By-value and by-reference distinction between List<T> and Array for custom struct and built-in structs (like Int32)

90 Views Asked by At

I know there is a small but important distinction between using indexers with List and Array. Array returns the reference for the member, whereas List copies the member value. Where I can't wrap my head around is this rule works perfectly for custom structs, but not for built-in structs like Int32.

List<int> numbers;

List<Mutable> mutablesList; 
Mutable[] mutablesArray;

public struct Mutable
{
    public int X;
}

numbers[0]++; // OK
mutablesArray[0].X++; //OK
mutablesList[0].X++ //Compiler error

Unfortunately, I can't find any plausible explanation on this issue.

2

There are 2 best solutions below

0
shingo On

When you try to access mutablesList[0], .Net will call the indexer's get accessor to load the element on to the stack first. A get accessor is just a method, so it always makes a copy of that element.

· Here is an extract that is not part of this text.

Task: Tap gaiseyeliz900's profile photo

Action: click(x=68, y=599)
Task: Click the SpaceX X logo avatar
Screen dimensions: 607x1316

When you try to access an array element, .Net has several made-to-order instructions to do the job, especially these two: ldelem and ldelema

ldelema will load the address of the element instead of the element itself.

The compiler will intelligently choose the best instruction to use.

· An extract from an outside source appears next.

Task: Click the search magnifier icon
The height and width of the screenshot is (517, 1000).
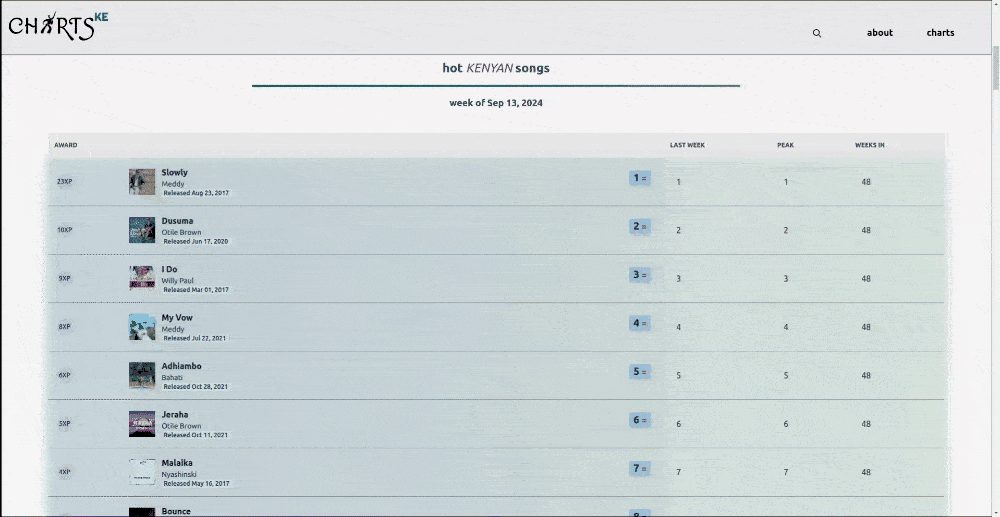Action: click(x=817, y=33)
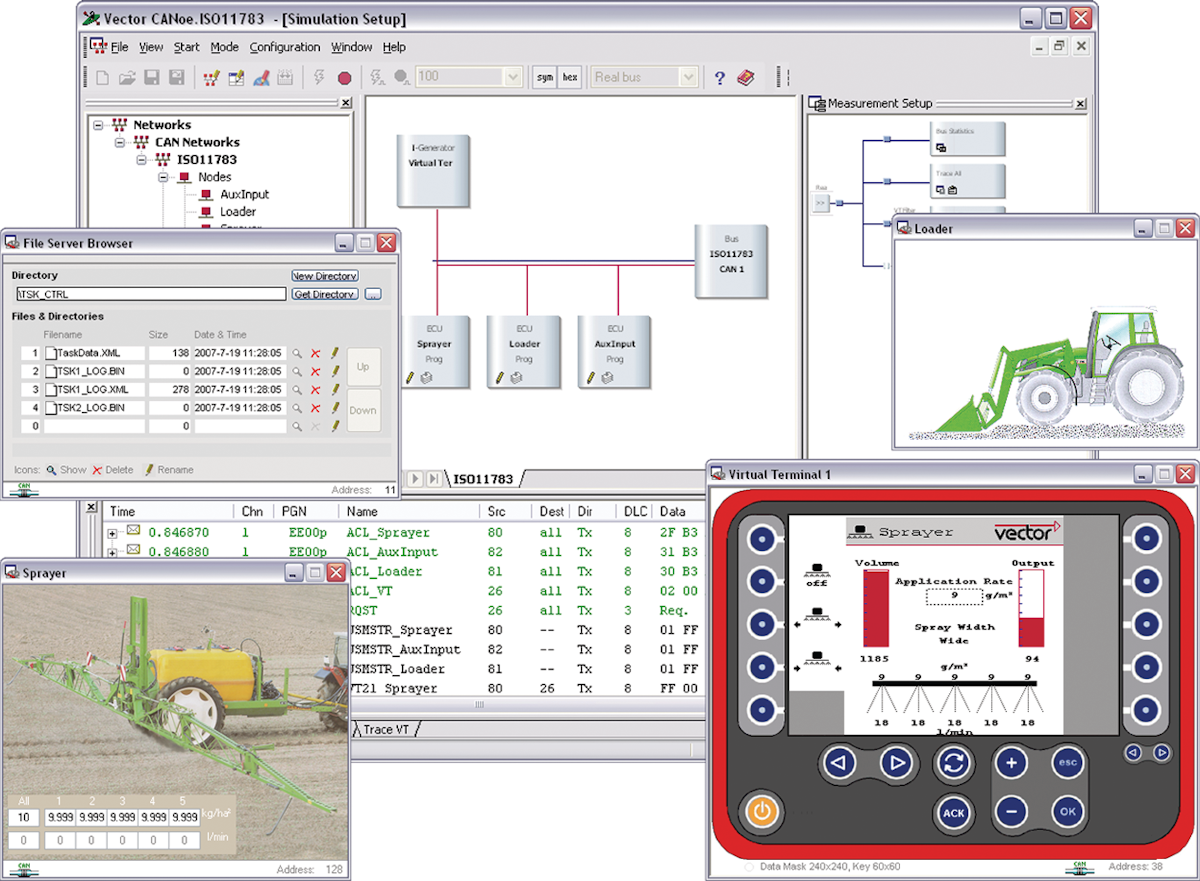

For expression mutablesArray[0].X++ or var x = mutablesArray[0].X, the compiler chooses to use ldelema, this allows it to modify the element data.

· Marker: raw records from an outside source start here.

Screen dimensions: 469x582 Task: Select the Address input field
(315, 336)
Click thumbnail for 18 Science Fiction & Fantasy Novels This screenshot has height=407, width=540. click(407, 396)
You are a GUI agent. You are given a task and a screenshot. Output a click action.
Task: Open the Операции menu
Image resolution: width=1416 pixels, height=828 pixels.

For expression var elem = mutablesArray[0], the compiler chooses to use ldelem.

2
NetMage On

An array is a collection of variables that are named by their index into the array. So just like

Mutable a;
a.X++;

is reasonable,

mutablesArray[0].X++;

is reasonable.

On the other hand, a List<T> (or other collection) is a collection of objects (which are references for reference types, and values for value types). So

numbersList[0]++;

Is equivalent to

numbersList[0] = numbersList[0] + 1;

which is reasonable as it replaces an element of the collection.

Consider it interpreted something like

numbersArray.this_set(0, numbersArray.this_get(0) + 1);

But

mutablesList[0].X++;

attempts to modify an anonymous temporary struct that is a copy of the list member, which can be interpreted like:

mutablesList.this_get(0).X = mutablesList.this_get(0).X + 1;

This is different from what you are doing with the List<int>, where you are actually replacing the entire value item (e.g. int) with a new value item. This will also work with Mutable:

mutablesList[0] = new Mutable { X = mutablesList[0].X + 1 };

is perfectly valid and works correctly.

Consider creating a method that returns a struct:

public static T StructCopy<T>(T m) where T : struct => m;

Then using the method is analogous to referring to the returned value from indexing the List<Mutable>:

StructCopy(m).X++;
StructCopy(m).X = StructCopy(m).X + 1;

In both cases, the compiler gives an error stating the return value of StructCopy isn't a variable. Neither is the return value of List<T>.this[].

It may help to realize the compiler doesn't special case a struct with a single member. If Mutable had a second member, public int Y, then mutablesList[0].X++; is an attempt to change part of the structure by modifying the copy, which isn't useful and thus errors.